I know a while back I had mentioned something about our FRG leader. And about a month ago, I decided that rather than whine and complain about her doing nothing, I would try and be supportive of her. I sent her an email about possibly hosting a meeting at my house, and asked for her number so that I could call her. I called, and we made plans for an FRG meeting. I thought that maybe she just needed some support. And I had talked to a few others within our unit, and there weren't a lot of good things being said about her. Which really is not helpful if you're trying to get people to work together and be supportive of each other. Anyway.......... I hadn't heard from her since I had called her. I sent her an email yesterday asking who had RSVP'd, if there was anything else I could do to help her, and that it might be a good idea to send out a reminder email. Instead of a response, we all got an email today saying that she was stepping down from the position due to personal issues.
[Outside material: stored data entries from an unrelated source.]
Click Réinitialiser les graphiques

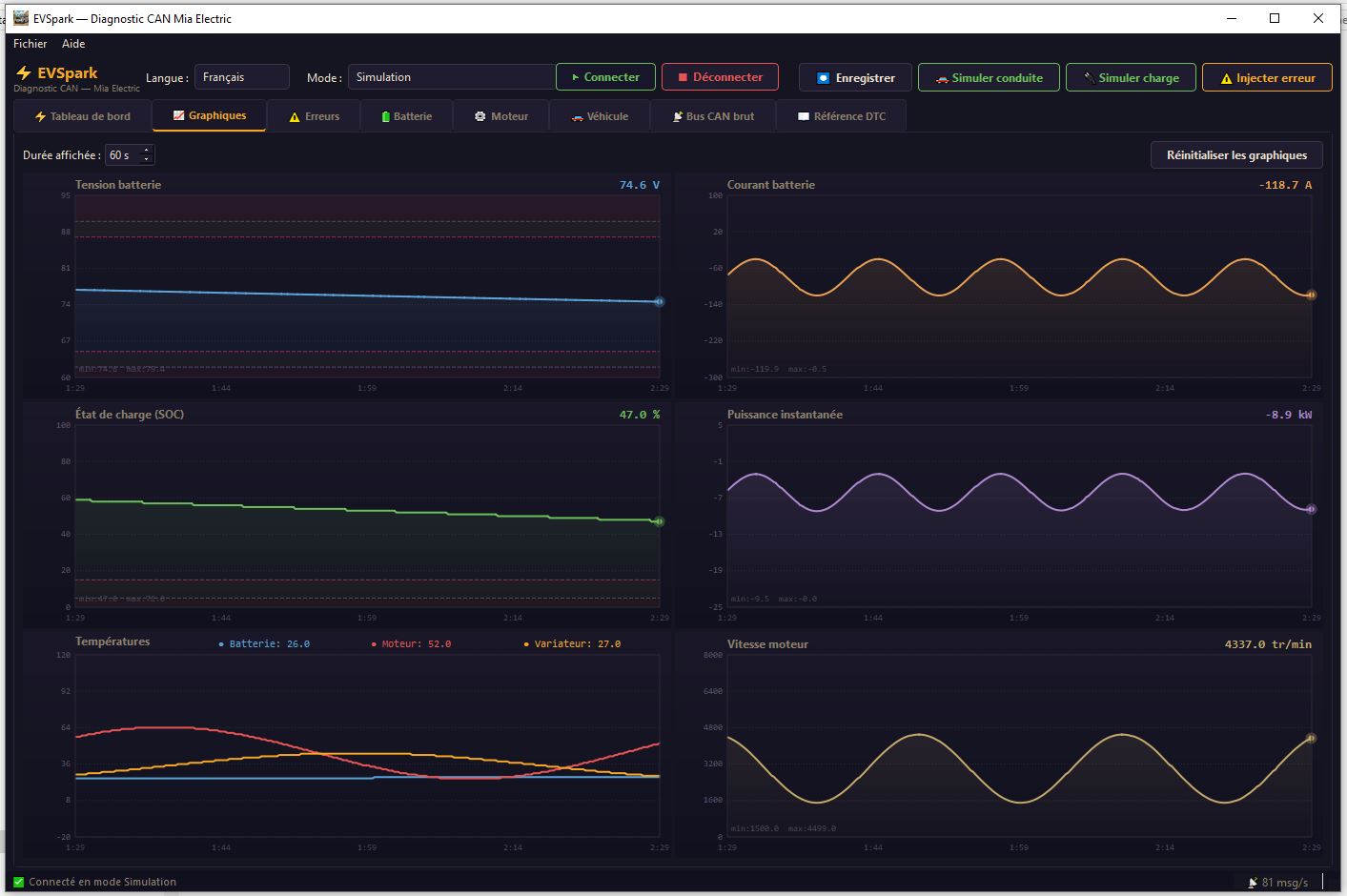(1236, 155)
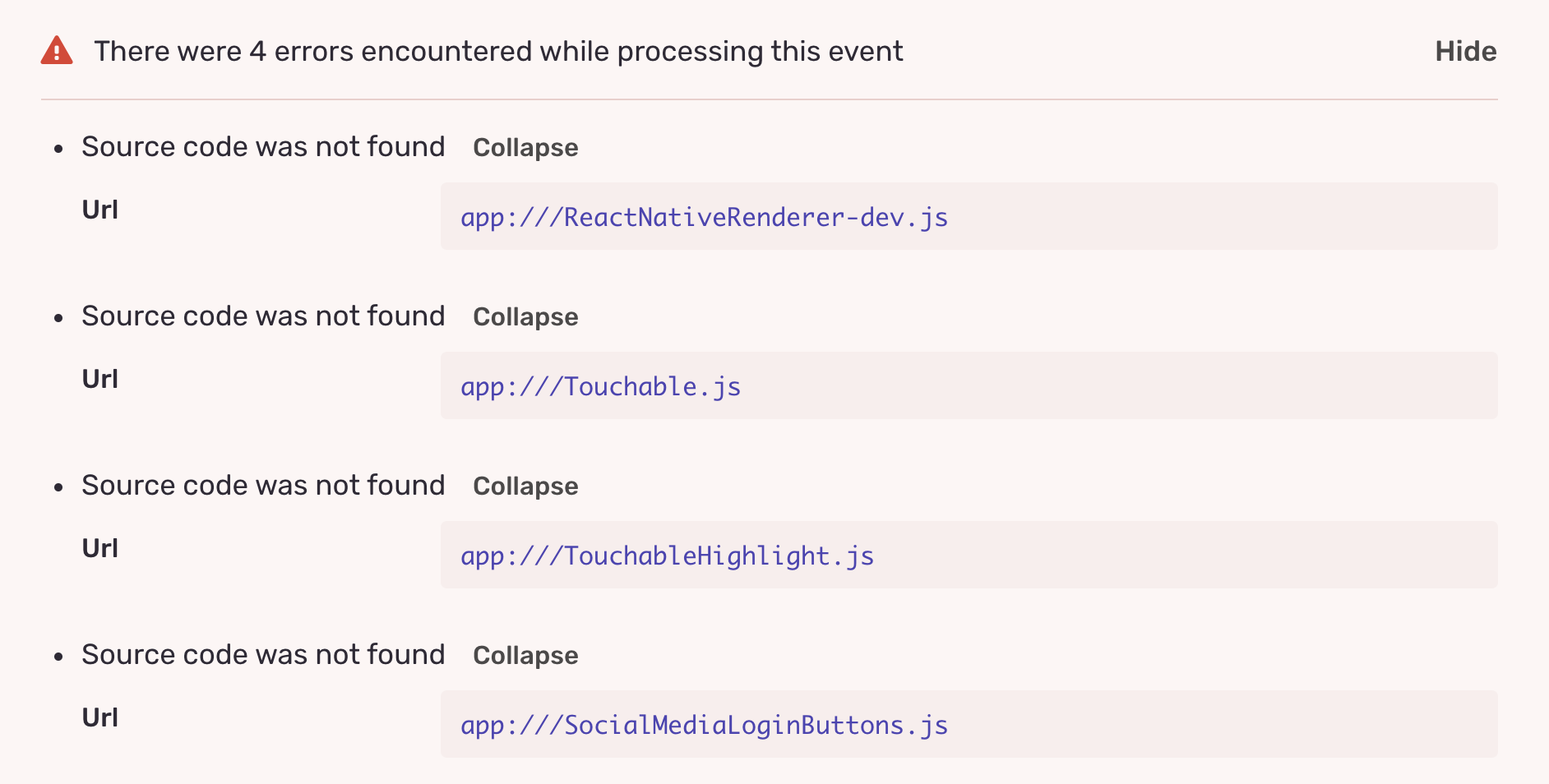Click the alert icon beside the error count

point(55,50)
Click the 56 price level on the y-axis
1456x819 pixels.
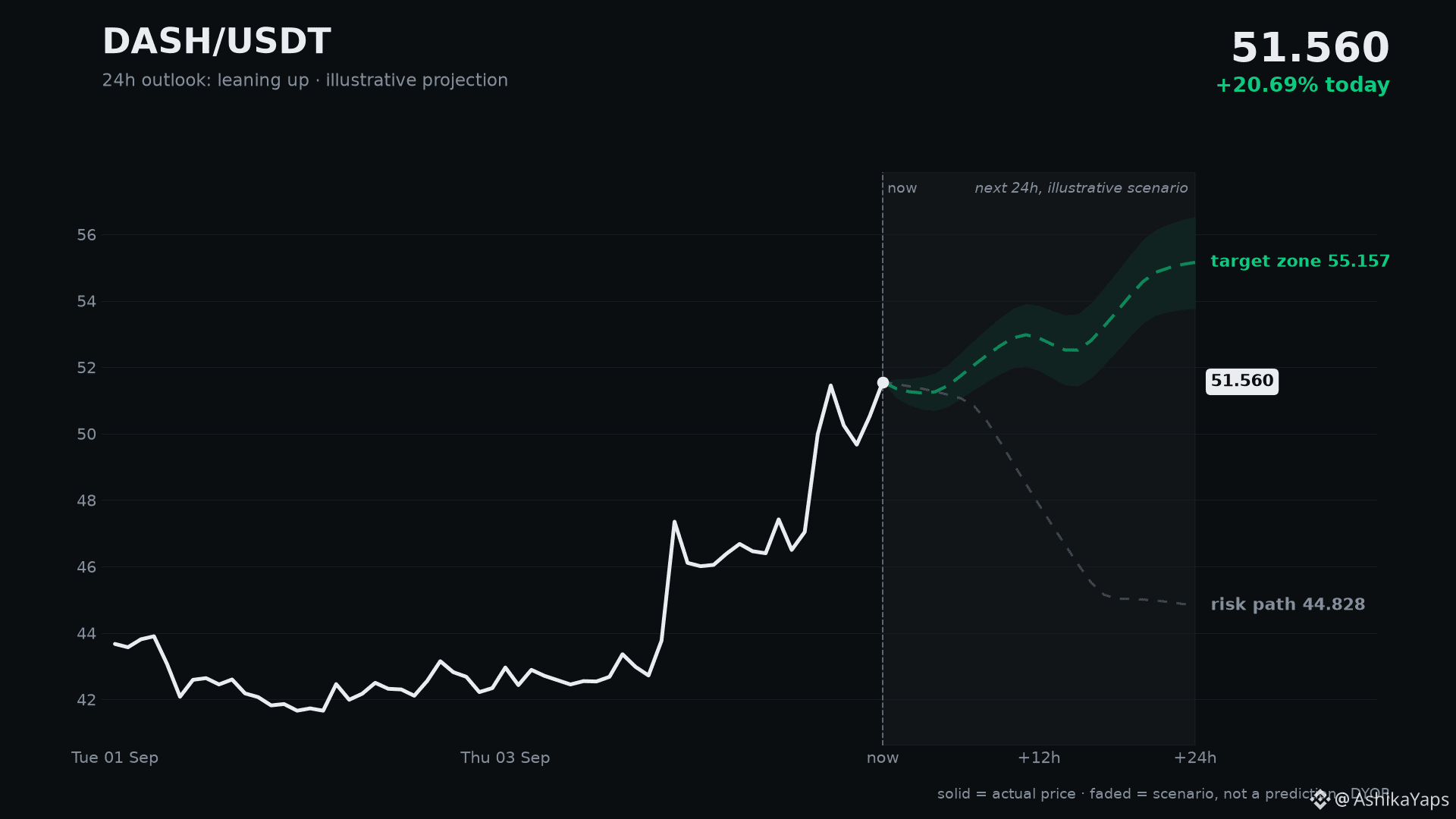click(x=86, y=235)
So now we are without an FRG leader. Really thinking about doing it. I know of at least two other people who would help with being treasurer, and with the organization end of things. I also know that Christmas is coming, and if we're going get things together as a unit to send to our guys, it has to be done now. And if there isn't someone in charge, nothing will be done.
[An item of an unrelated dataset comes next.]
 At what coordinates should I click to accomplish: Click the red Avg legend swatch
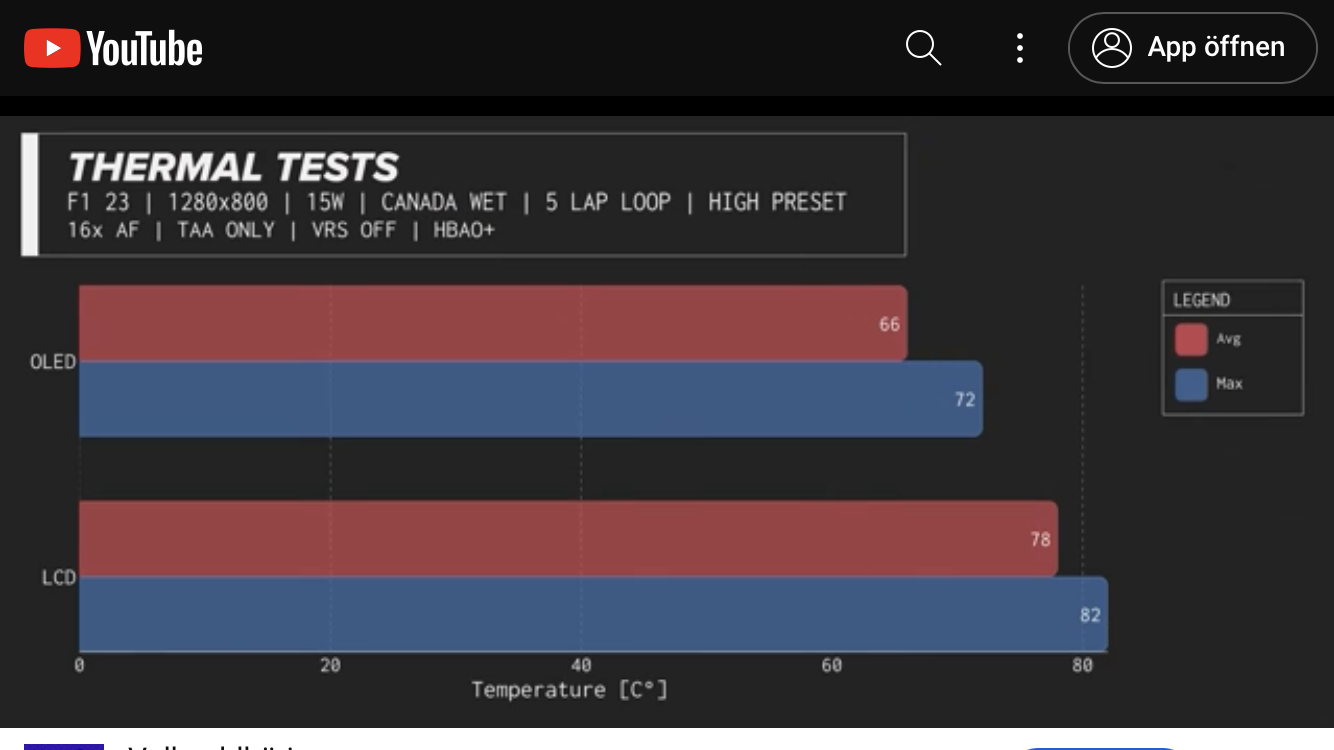(x=1191, y=340)
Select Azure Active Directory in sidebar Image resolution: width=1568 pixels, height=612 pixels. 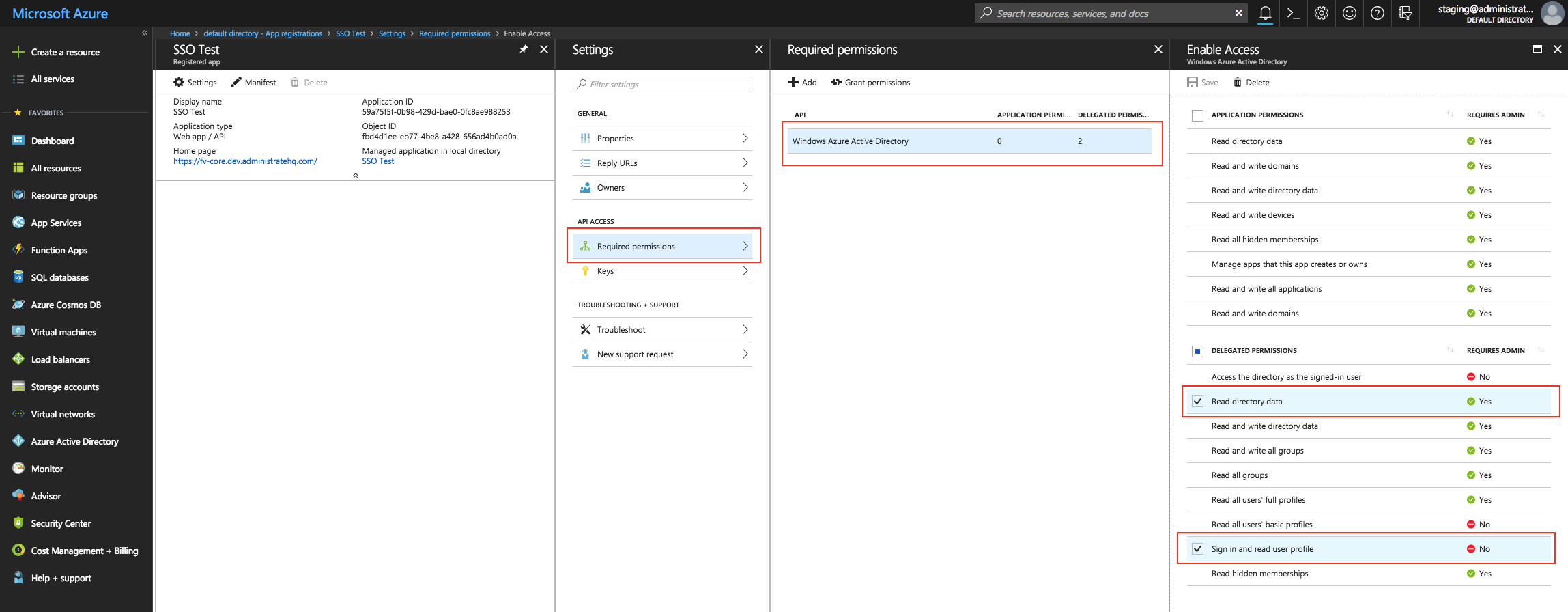coord(74,441)
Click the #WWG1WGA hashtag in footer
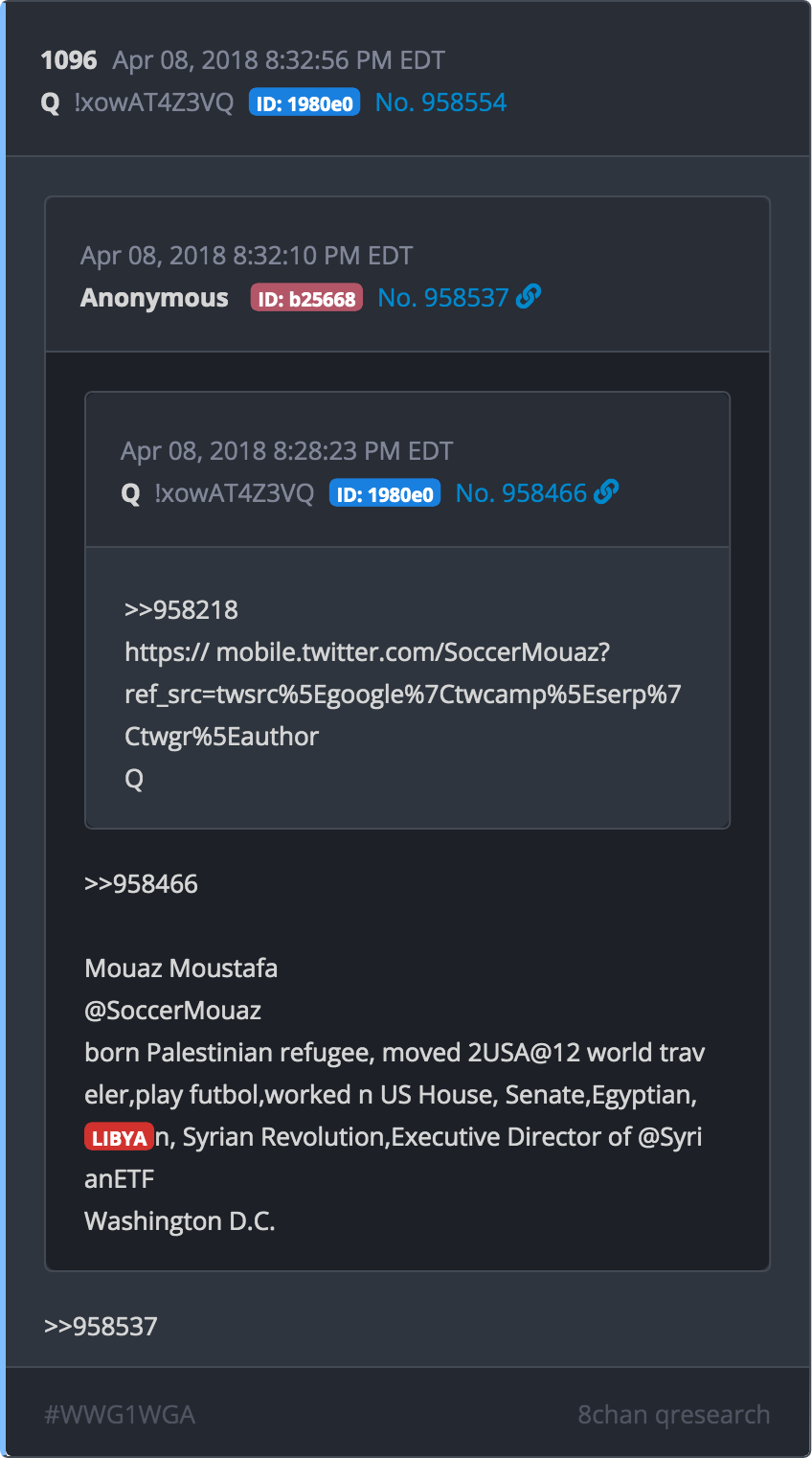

You know, I've been the president of our local church's women's organization, and I can't imagine that it would be any more difficult than doing that. But I only did that for six months. The potential for failure is huge. But the potential for success is also huge! I feel strongly that when done right, the FRG can be a huge support for our soldiers and families. I know I benefited from it when we lived in Germany. I feel lucky that no matter where I move, I have the church that is an instant support system. I would like to offer that kind of support to people in our unit.
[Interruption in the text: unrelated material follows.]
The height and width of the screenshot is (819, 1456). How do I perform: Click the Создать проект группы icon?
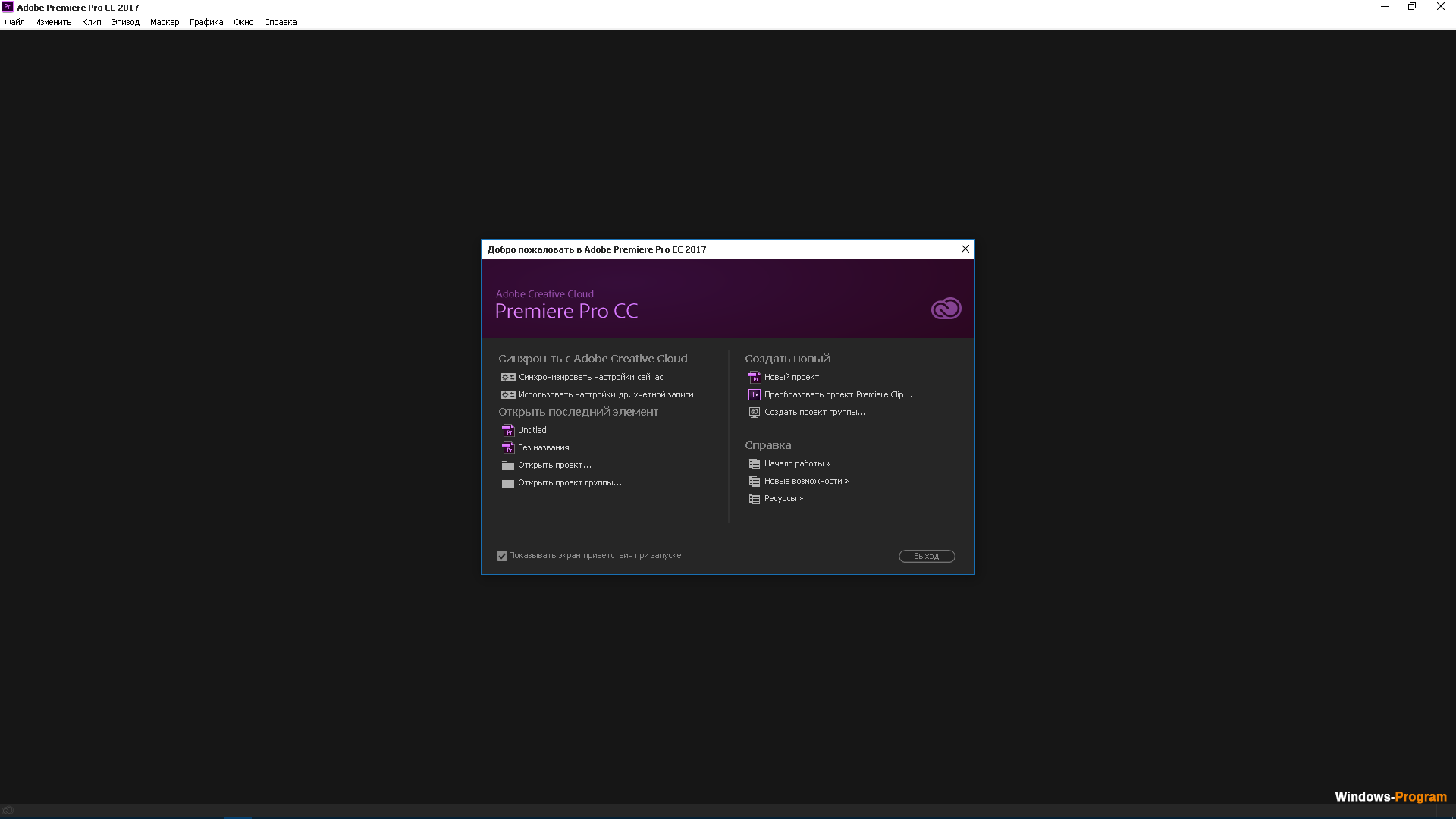click(755, 411)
So, now is the decision time. I am very very nervous! I keep going back and forth, trying to decide if it's worth it, if I can handle being the FRG leader and all the rest of the stuff going on in my life, whether or not my emotional health will survive it, if I will be able to actually help our soldiers and our families. And really, if it's even worth it. I don't want to do it and then step down after a few months. If I'm going to commit to it, I want to stick to it.
I'm going to sleep on it. Maybe a few times. I have to figure it out soon. Things need to get started.